(Dataset entries begins)

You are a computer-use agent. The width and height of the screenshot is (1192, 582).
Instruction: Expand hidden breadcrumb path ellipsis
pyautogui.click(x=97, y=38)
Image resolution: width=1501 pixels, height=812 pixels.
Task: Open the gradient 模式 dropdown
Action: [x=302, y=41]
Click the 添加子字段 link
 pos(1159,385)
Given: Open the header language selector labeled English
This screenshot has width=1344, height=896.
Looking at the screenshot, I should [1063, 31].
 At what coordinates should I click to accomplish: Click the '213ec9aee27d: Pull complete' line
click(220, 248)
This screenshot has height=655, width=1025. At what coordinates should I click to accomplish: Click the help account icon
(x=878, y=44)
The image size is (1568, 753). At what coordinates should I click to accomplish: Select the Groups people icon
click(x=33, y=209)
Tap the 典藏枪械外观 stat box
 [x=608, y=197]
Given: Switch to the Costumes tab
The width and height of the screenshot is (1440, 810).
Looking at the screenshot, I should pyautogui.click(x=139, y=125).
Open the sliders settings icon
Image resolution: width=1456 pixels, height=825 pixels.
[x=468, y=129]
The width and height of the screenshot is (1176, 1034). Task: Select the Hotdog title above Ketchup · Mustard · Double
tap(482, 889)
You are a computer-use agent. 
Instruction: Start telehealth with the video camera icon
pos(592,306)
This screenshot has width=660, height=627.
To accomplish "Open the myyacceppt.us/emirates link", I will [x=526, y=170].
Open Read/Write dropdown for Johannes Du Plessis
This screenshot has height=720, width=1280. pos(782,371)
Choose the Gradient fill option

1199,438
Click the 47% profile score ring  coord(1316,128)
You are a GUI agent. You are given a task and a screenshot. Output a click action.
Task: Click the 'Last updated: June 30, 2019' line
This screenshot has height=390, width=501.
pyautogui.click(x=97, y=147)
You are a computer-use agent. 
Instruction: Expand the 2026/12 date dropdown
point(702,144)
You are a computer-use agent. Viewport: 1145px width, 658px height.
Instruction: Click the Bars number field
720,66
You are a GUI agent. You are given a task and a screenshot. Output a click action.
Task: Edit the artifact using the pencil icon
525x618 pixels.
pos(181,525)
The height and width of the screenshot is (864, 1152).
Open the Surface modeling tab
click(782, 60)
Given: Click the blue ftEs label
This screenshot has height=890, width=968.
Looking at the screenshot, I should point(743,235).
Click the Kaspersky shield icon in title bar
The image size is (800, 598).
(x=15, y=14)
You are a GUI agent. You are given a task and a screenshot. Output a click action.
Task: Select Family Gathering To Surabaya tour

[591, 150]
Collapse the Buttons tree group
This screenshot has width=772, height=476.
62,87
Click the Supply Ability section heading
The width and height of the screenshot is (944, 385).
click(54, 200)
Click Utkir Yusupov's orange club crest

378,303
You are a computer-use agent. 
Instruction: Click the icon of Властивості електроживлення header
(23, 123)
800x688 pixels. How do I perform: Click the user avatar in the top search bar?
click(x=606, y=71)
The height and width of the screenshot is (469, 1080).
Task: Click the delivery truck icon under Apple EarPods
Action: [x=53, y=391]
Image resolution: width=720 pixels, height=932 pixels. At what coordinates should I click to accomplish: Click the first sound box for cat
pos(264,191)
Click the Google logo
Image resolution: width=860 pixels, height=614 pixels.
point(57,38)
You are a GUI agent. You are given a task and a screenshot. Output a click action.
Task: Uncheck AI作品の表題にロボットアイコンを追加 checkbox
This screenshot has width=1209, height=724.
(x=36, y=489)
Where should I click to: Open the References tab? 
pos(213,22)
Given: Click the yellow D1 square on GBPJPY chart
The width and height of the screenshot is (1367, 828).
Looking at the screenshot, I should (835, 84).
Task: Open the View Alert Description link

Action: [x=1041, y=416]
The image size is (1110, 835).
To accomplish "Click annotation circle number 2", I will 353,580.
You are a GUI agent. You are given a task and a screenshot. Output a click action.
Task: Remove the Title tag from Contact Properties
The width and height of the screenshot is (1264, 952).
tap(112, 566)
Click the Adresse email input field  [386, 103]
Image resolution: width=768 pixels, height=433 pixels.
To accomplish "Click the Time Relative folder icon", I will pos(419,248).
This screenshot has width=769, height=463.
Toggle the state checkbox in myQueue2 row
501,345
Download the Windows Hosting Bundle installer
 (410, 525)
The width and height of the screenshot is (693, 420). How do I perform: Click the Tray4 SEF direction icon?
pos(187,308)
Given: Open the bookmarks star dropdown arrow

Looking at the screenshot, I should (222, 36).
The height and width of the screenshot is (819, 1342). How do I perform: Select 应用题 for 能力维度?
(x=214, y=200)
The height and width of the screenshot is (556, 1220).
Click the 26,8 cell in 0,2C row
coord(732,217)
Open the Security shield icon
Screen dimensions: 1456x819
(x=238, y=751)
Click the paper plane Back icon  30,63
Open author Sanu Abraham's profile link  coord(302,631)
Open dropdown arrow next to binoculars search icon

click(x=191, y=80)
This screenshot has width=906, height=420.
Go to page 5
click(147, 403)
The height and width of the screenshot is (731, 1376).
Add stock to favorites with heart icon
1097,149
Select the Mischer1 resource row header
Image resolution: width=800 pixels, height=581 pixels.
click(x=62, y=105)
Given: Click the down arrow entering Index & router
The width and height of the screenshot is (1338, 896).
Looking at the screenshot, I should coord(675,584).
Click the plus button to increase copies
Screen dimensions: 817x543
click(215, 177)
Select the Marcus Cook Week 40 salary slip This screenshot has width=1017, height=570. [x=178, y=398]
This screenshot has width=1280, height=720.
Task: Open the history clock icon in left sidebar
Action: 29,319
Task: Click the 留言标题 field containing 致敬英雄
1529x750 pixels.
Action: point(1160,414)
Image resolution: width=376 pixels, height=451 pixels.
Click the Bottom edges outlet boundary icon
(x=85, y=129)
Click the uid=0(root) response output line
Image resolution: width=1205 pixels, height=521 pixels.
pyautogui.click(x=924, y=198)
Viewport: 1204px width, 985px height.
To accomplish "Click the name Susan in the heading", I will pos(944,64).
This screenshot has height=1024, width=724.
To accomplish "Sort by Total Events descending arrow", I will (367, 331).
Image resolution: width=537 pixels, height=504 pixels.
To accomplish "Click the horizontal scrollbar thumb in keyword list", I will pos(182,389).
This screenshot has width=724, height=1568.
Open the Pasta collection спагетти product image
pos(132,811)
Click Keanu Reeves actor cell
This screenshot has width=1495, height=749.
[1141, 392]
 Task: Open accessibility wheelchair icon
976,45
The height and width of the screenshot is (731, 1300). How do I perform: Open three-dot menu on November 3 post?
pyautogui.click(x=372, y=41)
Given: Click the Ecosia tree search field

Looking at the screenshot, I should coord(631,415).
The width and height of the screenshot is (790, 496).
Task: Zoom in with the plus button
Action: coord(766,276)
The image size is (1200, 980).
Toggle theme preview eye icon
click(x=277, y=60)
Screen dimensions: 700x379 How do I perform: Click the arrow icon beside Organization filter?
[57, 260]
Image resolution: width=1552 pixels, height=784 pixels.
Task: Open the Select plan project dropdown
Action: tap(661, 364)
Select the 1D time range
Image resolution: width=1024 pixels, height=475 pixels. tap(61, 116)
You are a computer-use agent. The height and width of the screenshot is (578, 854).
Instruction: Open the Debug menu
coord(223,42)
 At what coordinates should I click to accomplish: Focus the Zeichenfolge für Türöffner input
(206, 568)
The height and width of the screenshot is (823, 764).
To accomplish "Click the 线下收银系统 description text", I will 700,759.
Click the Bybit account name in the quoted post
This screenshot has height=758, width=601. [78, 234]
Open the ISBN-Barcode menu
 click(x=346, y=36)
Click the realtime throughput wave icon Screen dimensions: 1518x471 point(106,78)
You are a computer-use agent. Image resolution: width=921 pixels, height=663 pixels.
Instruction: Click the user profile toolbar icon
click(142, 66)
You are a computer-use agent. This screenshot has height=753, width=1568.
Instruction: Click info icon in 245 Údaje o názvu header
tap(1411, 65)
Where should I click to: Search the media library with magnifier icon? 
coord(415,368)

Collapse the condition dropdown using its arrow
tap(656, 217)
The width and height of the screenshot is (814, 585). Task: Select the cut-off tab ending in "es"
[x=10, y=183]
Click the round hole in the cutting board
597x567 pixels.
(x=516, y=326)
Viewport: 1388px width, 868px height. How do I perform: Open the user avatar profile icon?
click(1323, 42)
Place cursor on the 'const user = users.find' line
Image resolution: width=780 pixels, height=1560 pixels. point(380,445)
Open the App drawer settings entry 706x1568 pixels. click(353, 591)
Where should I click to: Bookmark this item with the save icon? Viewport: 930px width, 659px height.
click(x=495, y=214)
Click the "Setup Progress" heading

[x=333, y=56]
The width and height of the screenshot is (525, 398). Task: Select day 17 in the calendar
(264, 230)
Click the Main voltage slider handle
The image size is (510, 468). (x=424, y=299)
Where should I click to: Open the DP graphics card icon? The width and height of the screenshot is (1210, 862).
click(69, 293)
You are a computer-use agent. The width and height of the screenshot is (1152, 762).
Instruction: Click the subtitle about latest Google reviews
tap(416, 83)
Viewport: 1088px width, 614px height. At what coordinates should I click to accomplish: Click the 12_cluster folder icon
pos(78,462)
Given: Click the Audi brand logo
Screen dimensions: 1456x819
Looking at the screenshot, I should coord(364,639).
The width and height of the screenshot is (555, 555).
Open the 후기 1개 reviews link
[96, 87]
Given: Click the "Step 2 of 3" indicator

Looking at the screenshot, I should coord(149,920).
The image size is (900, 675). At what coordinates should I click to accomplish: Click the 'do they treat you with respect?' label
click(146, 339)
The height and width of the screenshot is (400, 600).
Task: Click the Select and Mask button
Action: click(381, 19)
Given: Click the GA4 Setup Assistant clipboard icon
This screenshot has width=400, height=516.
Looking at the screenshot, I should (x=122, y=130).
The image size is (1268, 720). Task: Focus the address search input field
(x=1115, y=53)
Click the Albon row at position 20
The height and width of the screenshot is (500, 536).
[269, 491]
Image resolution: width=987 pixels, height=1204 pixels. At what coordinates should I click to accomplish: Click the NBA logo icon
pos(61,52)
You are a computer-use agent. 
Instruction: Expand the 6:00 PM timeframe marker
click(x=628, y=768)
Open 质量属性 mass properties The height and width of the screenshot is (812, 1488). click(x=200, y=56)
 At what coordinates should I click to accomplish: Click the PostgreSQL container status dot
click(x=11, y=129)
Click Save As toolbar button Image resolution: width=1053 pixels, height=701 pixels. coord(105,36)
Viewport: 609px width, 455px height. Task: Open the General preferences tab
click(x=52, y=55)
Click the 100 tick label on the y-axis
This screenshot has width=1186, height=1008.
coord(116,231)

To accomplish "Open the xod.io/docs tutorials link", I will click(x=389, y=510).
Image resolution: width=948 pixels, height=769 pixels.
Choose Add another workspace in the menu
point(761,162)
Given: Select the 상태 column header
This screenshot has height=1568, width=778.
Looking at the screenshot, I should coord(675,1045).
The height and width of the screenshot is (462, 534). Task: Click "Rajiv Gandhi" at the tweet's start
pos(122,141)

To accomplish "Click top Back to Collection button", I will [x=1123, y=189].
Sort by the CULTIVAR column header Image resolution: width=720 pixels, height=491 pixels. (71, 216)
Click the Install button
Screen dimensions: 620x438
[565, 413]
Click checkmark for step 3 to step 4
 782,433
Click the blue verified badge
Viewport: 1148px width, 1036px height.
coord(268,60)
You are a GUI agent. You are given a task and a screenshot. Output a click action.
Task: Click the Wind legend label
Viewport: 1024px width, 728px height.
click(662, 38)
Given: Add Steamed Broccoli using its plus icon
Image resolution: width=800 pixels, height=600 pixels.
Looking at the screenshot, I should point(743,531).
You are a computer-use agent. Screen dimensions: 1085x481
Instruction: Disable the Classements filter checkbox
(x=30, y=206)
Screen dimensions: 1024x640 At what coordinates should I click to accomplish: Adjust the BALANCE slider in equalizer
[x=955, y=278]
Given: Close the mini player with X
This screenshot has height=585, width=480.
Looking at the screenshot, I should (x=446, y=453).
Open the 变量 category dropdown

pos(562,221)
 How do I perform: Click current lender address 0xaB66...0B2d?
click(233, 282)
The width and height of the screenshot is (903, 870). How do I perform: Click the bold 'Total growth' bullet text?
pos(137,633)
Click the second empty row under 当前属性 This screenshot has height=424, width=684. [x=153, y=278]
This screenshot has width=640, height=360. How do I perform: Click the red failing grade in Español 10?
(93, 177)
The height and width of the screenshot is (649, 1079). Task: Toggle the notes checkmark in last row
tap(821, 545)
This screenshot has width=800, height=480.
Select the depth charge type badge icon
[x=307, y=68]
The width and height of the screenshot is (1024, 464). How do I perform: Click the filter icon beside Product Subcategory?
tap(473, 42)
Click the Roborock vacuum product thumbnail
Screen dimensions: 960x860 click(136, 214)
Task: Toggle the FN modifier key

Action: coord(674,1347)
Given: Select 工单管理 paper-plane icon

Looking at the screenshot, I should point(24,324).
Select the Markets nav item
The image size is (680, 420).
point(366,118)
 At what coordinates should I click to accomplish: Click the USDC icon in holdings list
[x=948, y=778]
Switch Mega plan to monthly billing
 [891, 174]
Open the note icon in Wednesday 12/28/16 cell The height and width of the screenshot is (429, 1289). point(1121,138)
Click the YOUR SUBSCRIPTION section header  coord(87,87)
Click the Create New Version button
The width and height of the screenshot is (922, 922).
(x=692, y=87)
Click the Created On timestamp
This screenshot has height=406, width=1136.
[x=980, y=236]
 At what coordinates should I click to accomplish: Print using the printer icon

(Dataset entries ends)

__Required action__
Reproduce each line from the data that has "will" in it.

__Task output__
To accomplish "Open the myyacceppt.us/emirates link", I will [x=526, y=170].
To accomplish "Click annotation circle number 2", I will 353,580.
To accomplish "Click the Time Relative folder icon", I will pos(419,248).
To accomplish "Click the name Susan in the heading", I will pos(944,64).
To accomplish "Sort by Total Events descending arrow", I will (367, 331).
To accomplish "Click the horizontal scrollbar thumb in keyword list", I will pos(182,389).
To accomplish "Click the 线下收银系统 description text", I will 700,759.
To accomplish "Open the xod.io/docs tutorials link", I will click(x=389, y=510).
To accomplish "Click top Back to Collection button", I will [x=1123, y=189].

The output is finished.